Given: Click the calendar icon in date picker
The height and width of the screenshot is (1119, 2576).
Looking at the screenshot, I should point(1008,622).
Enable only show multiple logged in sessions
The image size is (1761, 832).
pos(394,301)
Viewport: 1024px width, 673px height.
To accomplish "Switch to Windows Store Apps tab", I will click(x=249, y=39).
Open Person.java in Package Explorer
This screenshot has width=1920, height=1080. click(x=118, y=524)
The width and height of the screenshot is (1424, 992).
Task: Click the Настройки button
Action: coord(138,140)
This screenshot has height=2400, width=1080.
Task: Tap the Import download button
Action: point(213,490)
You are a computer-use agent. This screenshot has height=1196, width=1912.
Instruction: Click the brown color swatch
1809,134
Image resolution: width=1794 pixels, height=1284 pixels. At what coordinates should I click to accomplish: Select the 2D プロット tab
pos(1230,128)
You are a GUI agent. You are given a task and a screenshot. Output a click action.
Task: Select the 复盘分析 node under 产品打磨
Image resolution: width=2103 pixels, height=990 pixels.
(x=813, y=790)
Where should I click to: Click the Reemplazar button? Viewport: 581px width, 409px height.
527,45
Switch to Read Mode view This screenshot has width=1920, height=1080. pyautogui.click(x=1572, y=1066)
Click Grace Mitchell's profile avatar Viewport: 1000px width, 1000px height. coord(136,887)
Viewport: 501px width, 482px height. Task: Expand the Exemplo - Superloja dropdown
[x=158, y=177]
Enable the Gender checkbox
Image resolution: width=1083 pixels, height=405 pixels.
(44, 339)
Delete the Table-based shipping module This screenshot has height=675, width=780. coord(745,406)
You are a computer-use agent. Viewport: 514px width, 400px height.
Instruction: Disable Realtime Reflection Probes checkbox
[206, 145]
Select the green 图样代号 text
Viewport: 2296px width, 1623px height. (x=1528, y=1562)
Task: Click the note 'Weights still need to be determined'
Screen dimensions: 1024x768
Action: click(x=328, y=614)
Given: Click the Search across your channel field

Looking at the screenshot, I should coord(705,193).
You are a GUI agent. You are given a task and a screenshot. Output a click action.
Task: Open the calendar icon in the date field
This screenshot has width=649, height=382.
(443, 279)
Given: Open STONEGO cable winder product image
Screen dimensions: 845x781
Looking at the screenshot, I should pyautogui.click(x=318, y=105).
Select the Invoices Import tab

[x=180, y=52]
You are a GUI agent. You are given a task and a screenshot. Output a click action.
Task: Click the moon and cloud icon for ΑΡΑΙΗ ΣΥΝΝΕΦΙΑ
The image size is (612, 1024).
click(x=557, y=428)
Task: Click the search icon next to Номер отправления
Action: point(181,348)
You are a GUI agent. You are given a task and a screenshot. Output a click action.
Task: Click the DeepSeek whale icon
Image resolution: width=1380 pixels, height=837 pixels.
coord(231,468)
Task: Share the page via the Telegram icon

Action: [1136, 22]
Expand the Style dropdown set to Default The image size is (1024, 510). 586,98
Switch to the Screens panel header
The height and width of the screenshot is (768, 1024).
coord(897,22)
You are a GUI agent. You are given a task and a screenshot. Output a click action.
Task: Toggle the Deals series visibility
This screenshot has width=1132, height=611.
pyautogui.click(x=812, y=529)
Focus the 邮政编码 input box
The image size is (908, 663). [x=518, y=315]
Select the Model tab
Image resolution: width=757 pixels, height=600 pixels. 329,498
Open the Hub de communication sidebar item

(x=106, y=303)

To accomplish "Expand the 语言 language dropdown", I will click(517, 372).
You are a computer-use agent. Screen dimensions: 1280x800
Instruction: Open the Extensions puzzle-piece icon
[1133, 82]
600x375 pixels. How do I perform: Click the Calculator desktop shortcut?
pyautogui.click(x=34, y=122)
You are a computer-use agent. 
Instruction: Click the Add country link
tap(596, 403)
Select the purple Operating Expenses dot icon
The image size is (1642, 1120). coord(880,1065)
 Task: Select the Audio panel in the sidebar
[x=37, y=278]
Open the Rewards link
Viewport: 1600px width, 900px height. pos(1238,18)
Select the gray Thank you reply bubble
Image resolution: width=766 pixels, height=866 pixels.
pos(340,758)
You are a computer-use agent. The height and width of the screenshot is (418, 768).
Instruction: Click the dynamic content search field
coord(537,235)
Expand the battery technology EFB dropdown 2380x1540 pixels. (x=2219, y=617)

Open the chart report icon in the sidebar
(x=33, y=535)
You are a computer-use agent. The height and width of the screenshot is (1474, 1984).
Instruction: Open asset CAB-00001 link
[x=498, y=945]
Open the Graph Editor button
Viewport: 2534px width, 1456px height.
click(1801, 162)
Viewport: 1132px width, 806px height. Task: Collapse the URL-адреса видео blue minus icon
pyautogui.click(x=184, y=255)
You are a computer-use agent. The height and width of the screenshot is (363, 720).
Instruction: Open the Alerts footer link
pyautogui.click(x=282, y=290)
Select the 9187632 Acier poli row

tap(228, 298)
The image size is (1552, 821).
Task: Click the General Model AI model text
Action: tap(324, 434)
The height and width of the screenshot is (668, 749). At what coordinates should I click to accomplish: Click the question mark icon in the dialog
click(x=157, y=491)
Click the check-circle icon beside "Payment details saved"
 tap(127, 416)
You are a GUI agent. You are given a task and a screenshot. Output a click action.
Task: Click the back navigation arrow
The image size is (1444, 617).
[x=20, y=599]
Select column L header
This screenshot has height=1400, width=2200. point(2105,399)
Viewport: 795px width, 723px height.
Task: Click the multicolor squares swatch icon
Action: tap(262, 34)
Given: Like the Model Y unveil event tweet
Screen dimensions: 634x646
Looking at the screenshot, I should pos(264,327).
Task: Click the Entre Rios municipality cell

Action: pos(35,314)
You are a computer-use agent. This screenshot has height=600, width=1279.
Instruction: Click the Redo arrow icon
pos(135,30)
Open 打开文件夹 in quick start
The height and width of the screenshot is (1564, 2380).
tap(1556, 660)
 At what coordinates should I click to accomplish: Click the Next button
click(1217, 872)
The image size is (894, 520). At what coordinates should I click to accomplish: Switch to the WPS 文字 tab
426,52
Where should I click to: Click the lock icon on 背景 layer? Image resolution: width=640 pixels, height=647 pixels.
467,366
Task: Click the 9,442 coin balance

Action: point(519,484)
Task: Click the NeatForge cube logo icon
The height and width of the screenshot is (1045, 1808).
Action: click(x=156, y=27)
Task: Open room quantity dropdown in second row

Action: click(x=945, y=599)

# STATED EXERCISE
Swap "computer-use agent" for "GUI agent" in the rows from the line with "Open the Rewards link" to the line with "pyautogui.click(x=282, y=290)". Give back only those lines, with everything else left unchanged.

# FULL SOLUTION
Open the Rewards link
Viewport: 1600px width, 900px height. pos(1238,18)
Select the gray Thank you reply bubble
Image resolution: width=766 pixels, height=866 pixels.
pos(340,758)
You are a GUI agent. The height and width of the screenshot is (418, 768).
Instruction: Click the dynamic content search field
coord(537,235)
Expand the battery technology EFB dropdown 2380x1540 pixels. (x=2219, y=617)

Open the chart report icon in the sidebar
(x=33, y=535)
You are a GUI agent. The height and width of the screenshot is (1474, 1984).
Instruction: Open asset CAB-00001 link
[x=498, y=945]
Open the Graph Editor button
Viewport: 2534px width, 1456px height.
click(1801, 162)
Viewport: 1132px width, 806px height. Task: Collapse the URL-адреса видео blue minus icon
pyautogui.click(x=184, y=255)
You are a GUI agent. The height and width of the screenshot is (363, 720).
Instruction: Open the Alerts footer link
pyautogui.click(x=282, y=290)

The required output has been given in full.